DATA FOR THIS EXERCISE:
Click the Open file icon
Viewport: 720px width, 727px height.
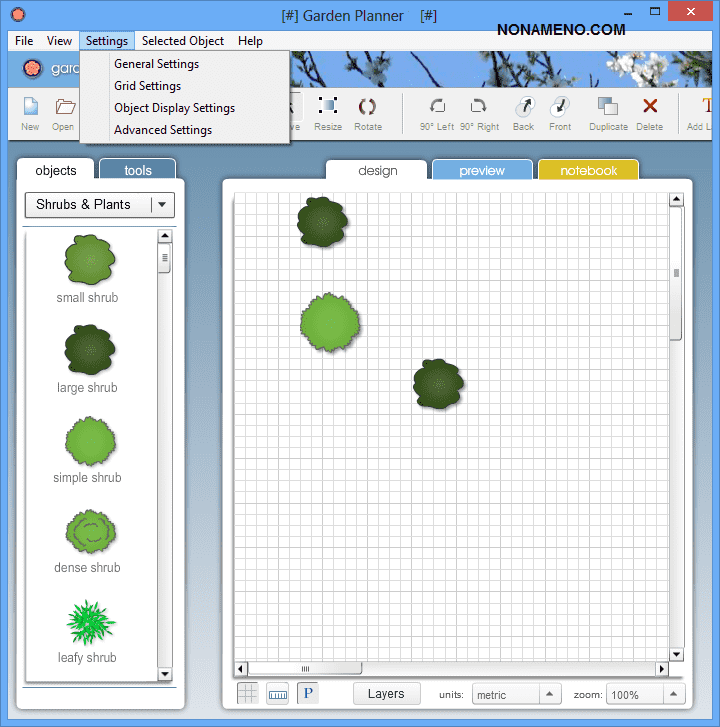tap(64, 108)
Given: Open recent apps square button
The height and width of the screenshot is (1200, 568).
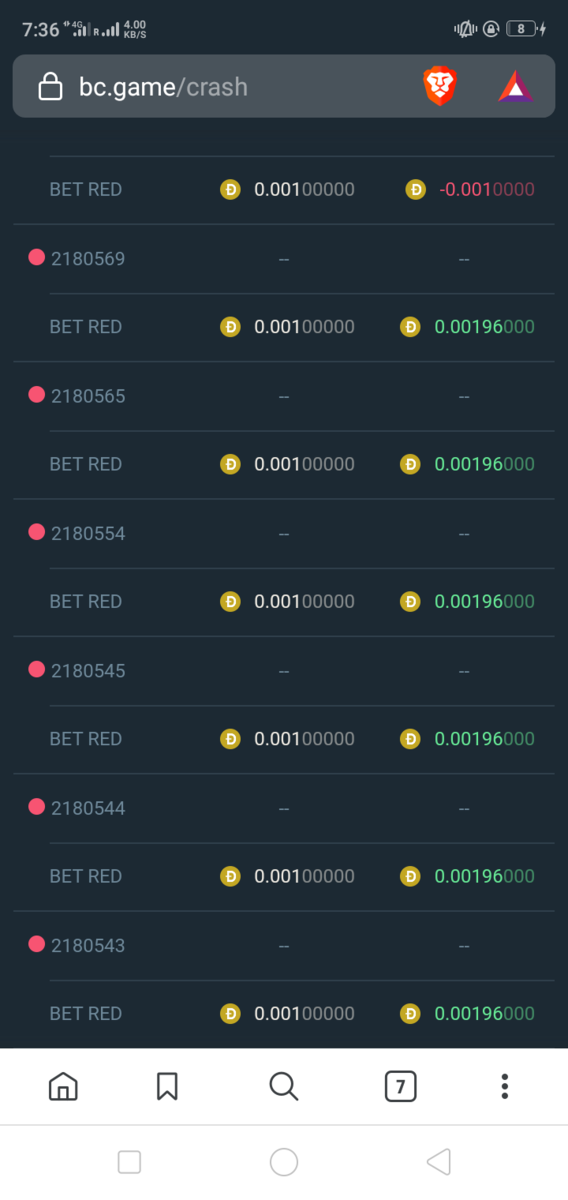Looking at the screenshot, I should [x=129, y=1161].
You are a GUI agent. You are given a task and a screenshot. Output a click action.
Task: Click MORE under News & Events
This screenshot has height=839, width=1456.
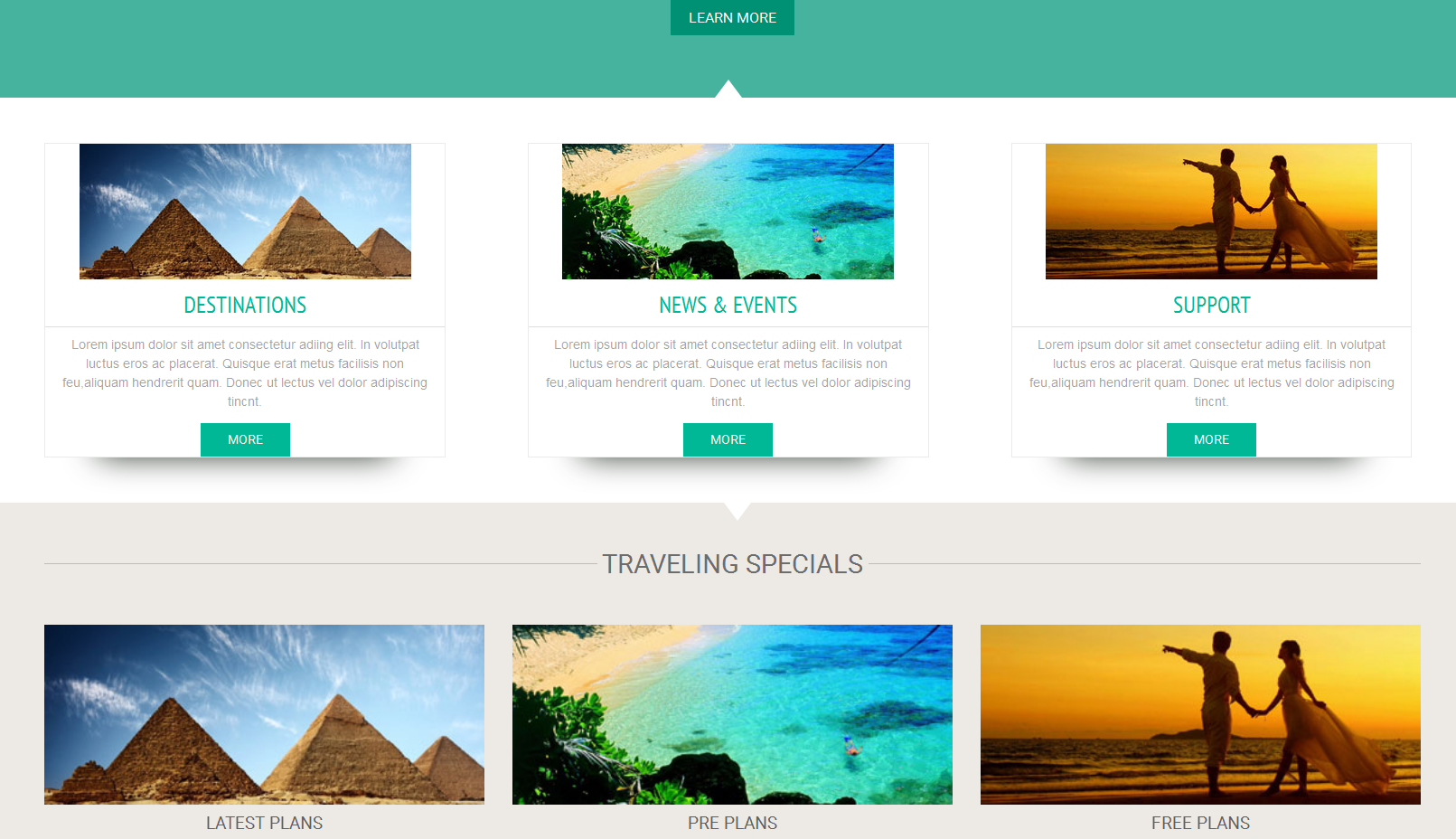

YOUR INSTRUCTIONS: No pictures belong in the answer. It must repeat exactly the lines from the line with "You are a GUI" through the final line of the records.

RESPONSE:
You are a GUI agent. You are given a task and a screenshot. Output a click action.
Task: Click MORE under News & Events
This screenshot has height=839, width=1456.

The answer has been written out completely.